WASHINGTON — Two Oklahoma lawmakers introduced a bill Friday that would put new limits on ammunition purchases by most federal departments.
Sen. Jim Inhofe, R-Tulsa, and Rep. Frank Lucas, R-Cheyenne, said they were seeking to prevent the federal government from stockpiling ammunition. Their bill would prohibit federal departments, except for the Defense Department, from buying ammunition if their supplies exceed the monthly averages before President Barack Obama took office in 2009.
The legislation also requires a report from the Government Accountability Office on how government purchases of ammunition affect the supply available to the public.
Inhofe said Obama, who pursued gun-control legislation for the first time this year, “has been adamant about curbing law-abiding Americans' access and opportunities to exercise their Second Amendment rights.
“One way the Obama administration is able to do this is by limiting what's available in the market with federal agencies purchasing unnecessary stockpiles of ammunition.”
Inhofe said the bill would “enforce transparency and accountability of federal agencies' ammunition supply while also protecting law-abiding citizens' access to these resources.”
Lucas said he had heard from his constituents that there was a shortage of ammunition in Oklahoma. He said federal purchases should be curtailed “so Americans can exercise their Second Amendment rights without being encumbered by the federal government.”
“I was surprised to find out the DHS (Department of Homeland Security) has the right to buy up to 750 million rounds of ammunition over the next five years, while it already has two years worth of ammo already,” Lucas said.
Agency official testifies at hearing
At a U.S. House subcommittee hearing on Thursday, a Department of Homeland Security official testified that the department had more than 246 million rounds of ammunition in its inventory on April 15 — more than twice as much as it plans to use this year.
Nick Nayak, the top purchasing official for the Department of Homeland Security, said the department has 72,000 federal agents and officers that carry one or more firearms in the line of duty.
Those include border patrol agents, U.S. Customs and Border Protection Officers, Secret Service Agents, Uniformed Division Officers, Physical Security Specialists, Federal Air Marshals, Federal Protective Service Officers and U.S. Immigration and Customs Enforcement officers, he said.
Those civilian officers and agents are required to qualify four times a year with their weapon, Nayak said.
In addition to the civilians, more than 41,000 members of the U.S. Coast Guard train with and carry firearms; and the department has four law enforcement training sites that provide ammunition for more than 70,000 federal, state, local and tribal law enforcement personnel every year, Nayak said.
The amount of purchased by the department has remained relatively constant compared with its employee base since 2006, Nayak said.
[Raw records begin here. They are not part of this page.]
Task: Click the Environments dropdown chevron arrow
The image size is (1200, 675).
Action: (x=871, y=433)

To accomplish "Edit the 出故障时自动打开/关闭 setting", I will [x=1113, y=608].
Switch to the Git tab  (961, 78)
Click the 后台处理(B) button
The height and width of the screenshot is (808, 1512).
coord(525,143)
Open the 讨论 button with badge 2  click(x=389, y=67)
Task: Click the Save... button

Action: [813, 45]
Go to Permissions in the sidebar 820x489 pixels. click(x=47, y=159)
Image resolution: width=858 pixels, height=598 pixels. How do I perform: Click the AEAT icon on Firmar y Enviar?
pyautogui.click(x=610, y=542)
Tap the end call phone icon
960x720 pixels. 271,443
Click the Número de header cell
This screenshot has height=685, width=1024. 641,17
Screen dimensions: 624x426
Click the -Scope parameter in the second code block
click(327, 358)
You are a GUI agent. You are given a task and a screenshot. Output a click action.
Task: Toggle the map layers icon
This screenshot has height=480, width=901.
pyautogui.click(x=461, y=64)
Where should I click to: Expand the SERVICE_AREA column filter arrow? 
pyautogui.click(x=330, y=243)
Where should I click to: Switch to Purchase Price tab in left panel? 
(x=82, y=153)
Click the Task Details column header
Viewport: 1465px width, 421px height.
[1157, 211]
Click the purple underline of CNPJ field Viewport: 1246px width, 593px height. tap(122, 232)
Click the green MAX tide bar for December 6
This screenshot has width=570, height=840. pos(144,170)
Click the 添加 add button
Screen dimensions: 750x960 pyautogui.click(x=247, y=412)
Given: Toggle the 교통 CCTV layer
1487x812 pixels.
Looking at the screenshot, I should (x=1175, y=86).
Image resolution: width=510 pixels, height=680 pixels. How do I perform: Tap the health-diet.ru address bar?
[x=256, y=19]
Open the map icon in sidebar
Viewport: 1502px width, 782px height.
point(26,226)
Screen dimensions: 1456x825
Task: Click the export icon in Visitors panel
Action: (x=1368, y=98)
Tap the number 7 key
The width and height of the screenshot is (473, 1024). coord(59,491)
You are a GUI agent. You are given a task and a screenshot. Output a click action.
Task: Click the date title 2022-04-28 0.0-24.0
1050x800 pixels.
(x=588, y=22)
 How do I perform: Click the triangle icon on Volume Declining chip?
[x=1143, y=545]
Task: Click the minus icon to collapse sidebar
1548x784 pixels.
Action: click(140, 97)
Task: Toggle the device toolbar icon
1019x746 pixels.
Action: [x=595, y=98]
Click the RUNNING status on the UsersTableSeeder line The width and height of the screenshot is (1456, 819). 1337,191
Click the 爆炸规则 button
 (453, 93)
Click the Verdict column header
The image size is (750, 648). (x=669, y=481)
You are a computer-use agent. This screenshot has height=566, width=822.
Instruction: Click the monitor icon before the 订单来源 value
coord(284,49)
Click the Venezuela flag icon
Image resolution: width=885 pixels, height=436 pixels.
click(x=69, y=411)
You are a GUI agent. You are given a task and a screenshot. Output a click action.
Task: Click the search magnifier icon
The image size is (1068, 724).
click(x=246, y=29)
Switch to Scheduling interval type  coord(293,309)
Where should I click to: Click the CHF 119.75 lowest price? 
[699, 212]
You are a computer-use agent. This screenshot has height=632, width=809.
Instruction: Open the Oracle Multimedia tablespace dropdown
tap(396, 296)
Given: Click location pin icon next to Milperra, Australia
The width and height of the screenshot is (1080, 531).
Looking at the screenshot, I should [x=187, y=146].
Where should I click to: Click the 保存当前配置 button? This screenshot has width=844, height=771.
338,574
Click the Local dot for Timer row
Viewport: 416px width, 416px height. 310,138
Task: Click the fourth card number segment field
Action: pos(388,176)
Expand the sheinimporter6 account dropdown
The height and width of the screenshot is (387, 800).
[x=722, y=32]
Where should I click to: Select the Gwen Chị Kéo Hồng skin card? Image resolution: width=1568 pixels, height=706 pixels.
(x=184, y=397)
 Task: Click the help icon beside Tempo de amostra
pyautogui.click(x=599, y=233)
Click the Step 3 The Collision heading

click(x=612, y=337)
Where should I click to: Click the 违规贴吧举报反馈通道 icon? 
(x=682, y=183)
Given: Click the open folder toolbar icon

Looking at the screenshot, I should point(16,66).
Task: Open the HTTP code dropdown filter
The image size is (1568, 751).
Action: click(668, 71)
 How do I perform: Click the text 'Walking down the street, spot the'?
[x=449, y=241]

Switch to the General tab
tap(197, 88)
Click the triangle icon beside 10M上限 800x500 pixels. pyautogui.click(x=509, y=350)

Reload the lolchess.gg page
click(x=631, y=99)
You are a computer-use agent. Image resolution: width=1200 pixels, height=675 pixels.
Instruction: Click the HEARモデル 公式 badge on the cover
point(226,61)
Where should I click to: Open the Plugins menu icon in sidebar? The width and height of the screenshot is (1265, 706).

“On average, over the last three fiscal years, DHS procured approximately 120 million rounds of ammunition per year of all calibers and types and fired approximately the same number of rounds per year, almost exclusively for training purposes,” Nayak said.
“In Fiscal Year 2012, for example, DHS estimates that it procured just over 100 million rounds, and we anticipate the purchase and use of ammunition in the current fiscal year to be similar to previous years.”